Apr 18, 2016Pacific Spider Mite present in Washington vineyards
A survey of mites on wine grapes in Washington during 2013 to 2015 provided some interesting results. The most startling find was that California’s number one spider mite pest of grapes, the Pacific Spider Mite (Tetranychus pacificus), has been confirmed as present in some of WA’s vineyards. Confirmation of the presence of this species in Washington grapes has come from two spider mite taxonomists in Canada and Florida who have identified samples we sent to them last fall.

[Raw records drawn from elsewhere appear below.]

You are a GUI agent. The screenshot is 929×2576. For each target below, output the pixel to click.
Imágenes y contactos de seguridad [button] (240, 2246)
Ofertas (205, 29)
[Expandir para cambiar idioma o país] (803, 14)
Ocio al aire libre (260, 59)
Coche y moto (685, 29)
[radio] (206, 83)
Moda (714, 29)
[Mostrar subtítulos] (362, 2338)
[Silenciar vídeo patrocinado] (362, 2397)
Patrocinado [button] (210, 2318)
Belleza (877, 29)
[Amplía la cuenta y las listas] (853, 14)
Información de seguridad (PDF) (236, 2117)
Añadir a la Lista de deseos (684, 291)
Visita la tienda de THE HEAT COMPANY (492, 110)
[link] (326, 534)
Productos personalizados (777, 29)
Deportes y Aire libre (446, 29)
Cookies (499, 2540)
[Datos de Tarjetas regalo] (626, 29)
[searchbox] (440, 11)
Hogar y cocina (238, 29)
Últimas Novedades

From the beginning of wine grape cultivation in eastern Washington, we have had two problem spider mites, Twospotted spider mite (Tetranychus urticae) and McDaniel’s spider mite (Tetranychus mcdanieli). McDaniel’s spider mite has been the dominant species. It now looks like many of the infestations thought to be McDaniel’s are in fact Pacific Spider Mite. The two species are very similar and can only be separated by examination of their genitalia (try doing that with a hand-lens!).

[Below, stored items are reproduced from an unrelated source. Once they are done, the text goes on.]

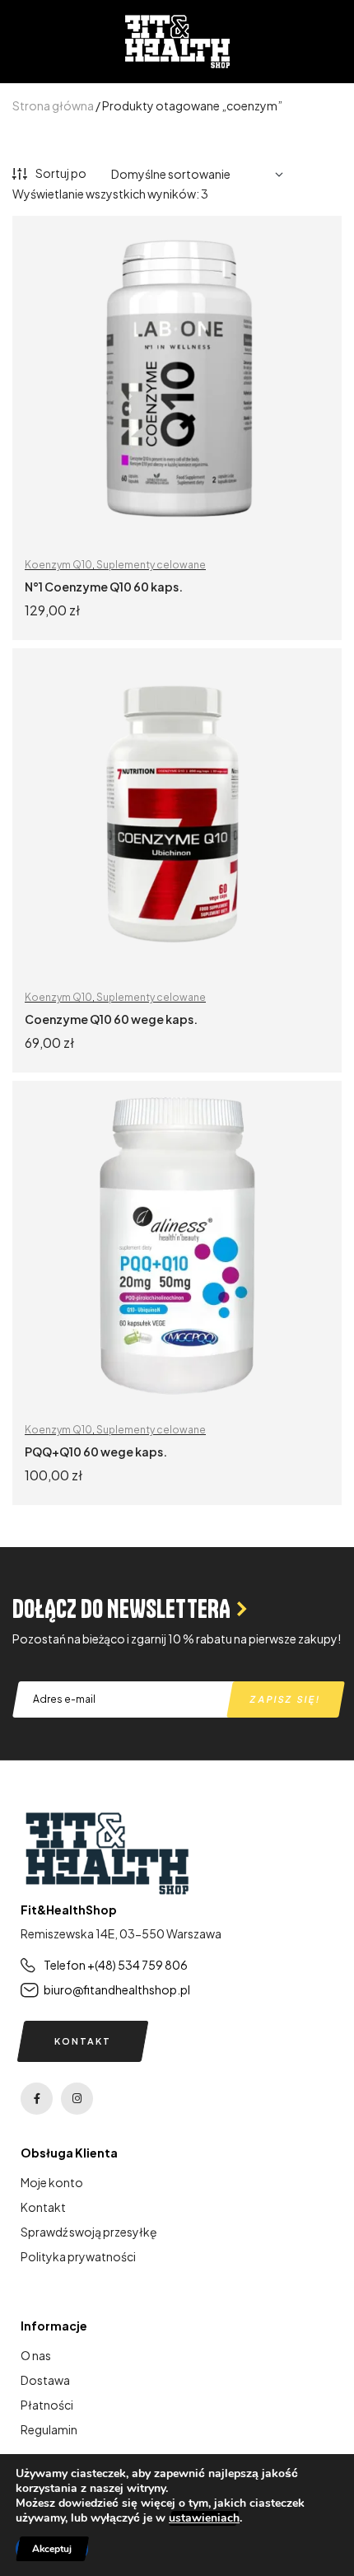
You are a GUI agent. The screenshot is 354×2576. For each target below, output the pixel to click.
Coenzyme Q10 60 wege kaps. (111, 1019)
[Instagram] (77, 2099)
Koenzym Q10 (58, 565)
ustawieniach (204, 2518)
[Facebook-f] (37, 2099)
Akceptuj (52, 2548)
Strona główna (53, 105)
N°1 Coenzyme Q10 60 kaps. (104, 586)
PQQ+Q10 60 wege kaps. (96, 1451)
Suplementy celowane (151, 565)
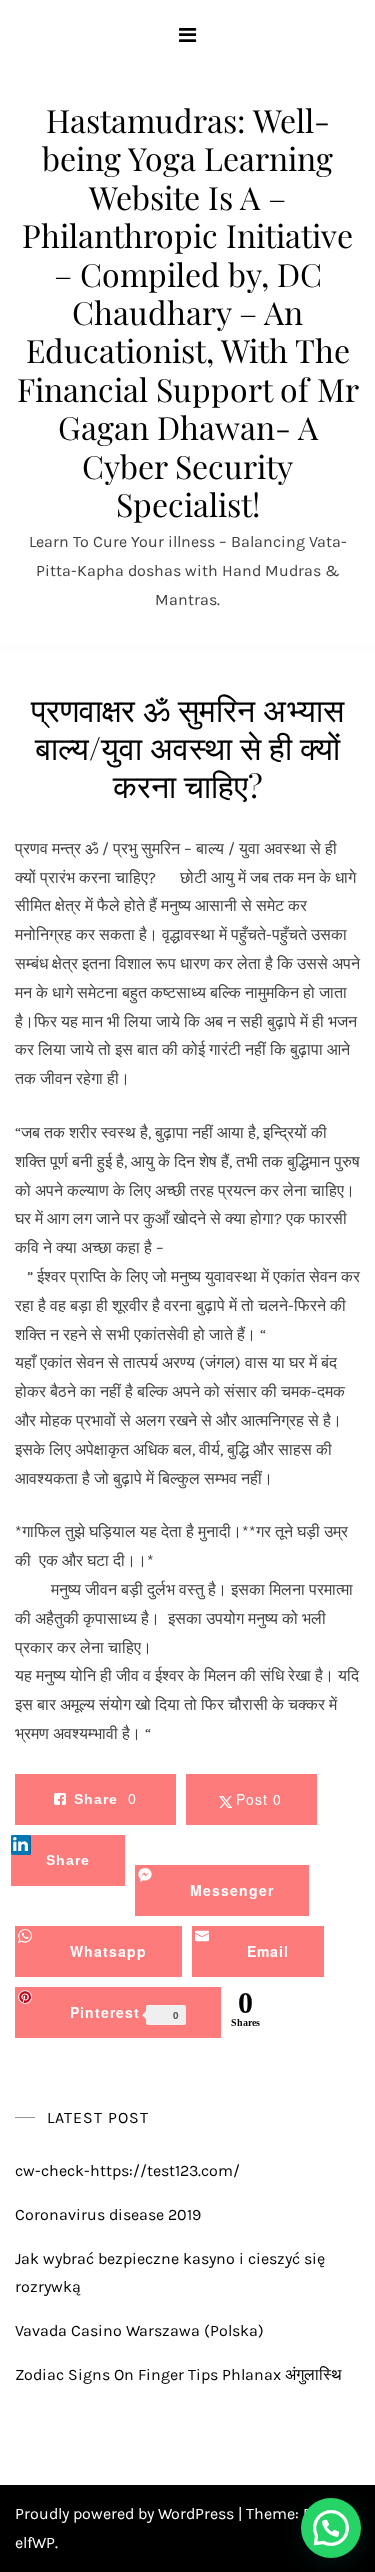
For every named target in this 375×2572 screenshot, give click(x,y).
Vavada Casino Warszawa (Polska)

So what is the significance of this find of Pacific Spider Mite in Washington wine grape vineyards? We are not sure at this point. The economic impact of Pacific Spider Mite may be similar to McDaniel’s Mite and Twospotted Mite.
Spider mites generally occur in high, damaging densities on grapes under hot, dry conditions but there may be differences between the three species in this response. Spider mite populations are also exacerbated by the use of certain broad-spectrum insecticides as well as imidacloprid. But again, there may be differences between species.
We also need to know the identity of our pests for regulatory reasons and to optimize our integrated pest management programs. So the news of Pacific Spider Mite being a new addition to our grape pest fauna in Washington is not insignificant.
We currently have no idea of the extent of Pacific Spider Mite within our state and whether it’s a recent arrival or has been here undetected for some time. Interestingly, Pacific Spider Mite within California has become a bigger problem in recent years by establishing in more northern and coastal wine grape areas where it formerly was not a problem. Its impact within its traditional range has also increased. Clearly, it would be a good idea to establish the distribution of Pacific Spider Mites within our state. as well as its abundance in comparison to McDaniel’s and Twospotted Spider Mites.
The arrival of Pacific Spider Mite in Washington wine grape vineyards means that we now have four spider mite pest species. Aside from McDaniel’s and Twospotted, we also have Willamette Spider Mite which was also discovered for the first time during this same mite survey. Our survey also showed that few wine grape vineyards experienced damaging populations of spider mites but those that did were most often caused by Willamette Spider Mite. A relationship between frequent use of neonicotinoid insecticides and Willamette Spider Mite outbreaks was also suggested.
A more complex pest mite fauna in our vineyards is not necessarily a bad thing but it is certainly a situation that requires a better understanding of the roles each species plays in the potential for spider mite damage.